What the test produces — and what it does not
The Bolam-Jacob Mathew framework produces a settled doctrinal standard for medical-negligence litigation in India — the ordinary skilled practitioner test for civil liability, the gross-negligence threshold for criminal liability, the eleven Kusum Sharma working principles for the consumer forum and the civil court, the Jacob Mathew safeguards as confined by Kishan Rao for the pre-FIR screening. What the framework does not produce is a tariff of outcomes. Two cases with similar fact-patterns can be decided differently by different consumer forums because the question of whether the doctor's conduct fell below the standard of an ordinary competent practitioner is a question of fact, to be decided on the expert evidence in each case. The doctor's defence under the second limb of Bolam — that the treatment was in accordance with a practice accepted as proper by a responsible body of medical opinion — turns on whether the forum is persuaded that such a body exists and that the doctor was acting in accordance with it.

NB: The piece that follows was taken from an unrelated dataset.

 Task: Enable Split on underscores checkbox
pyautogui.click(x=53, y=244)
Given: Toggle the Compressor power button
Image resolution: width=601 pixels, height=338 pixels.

The contested operational questions — whether the D'Souza direction continues to bind investigating officers after Kishan Rao (the better view is that it survives as a safeguard but not as an inflexible rule), whether the gross-negligence threshold applies equally to a charge under Section 117(2) BNS [Section 326 IPC] as it does to the standard charge under Section 106(1) BNS [Section 304A IPC], whether a senior doctor in a teaching hospital is to be judged by the same standard as a small-town general practitioner (the better view, drawn from Eckersley v Binnie, is that the standard is the same in kind but adjusted for the specialty and the resources available) — continue to work themselves out at the high-court and Supreme-Court level.
The practical takeaway for a researcher reading the cases is that the standard is a standard of conduct, not a standard of outcome. A doctor who has done what an ordinary competent practitioner in the field would have done — with the knowledge available at the time, with the resources to hand, and with the consent of the patient where consent was required — is not negligent because the treatment did not work. A doctor who fell below that standard is liable in damages; a doctor whose conduct shocks the conscience is liable to prosecution. The test is the same test the Supreme Court adopted from McNair J in 1957 and re-anchored in 2005 — the rest is fact-finding.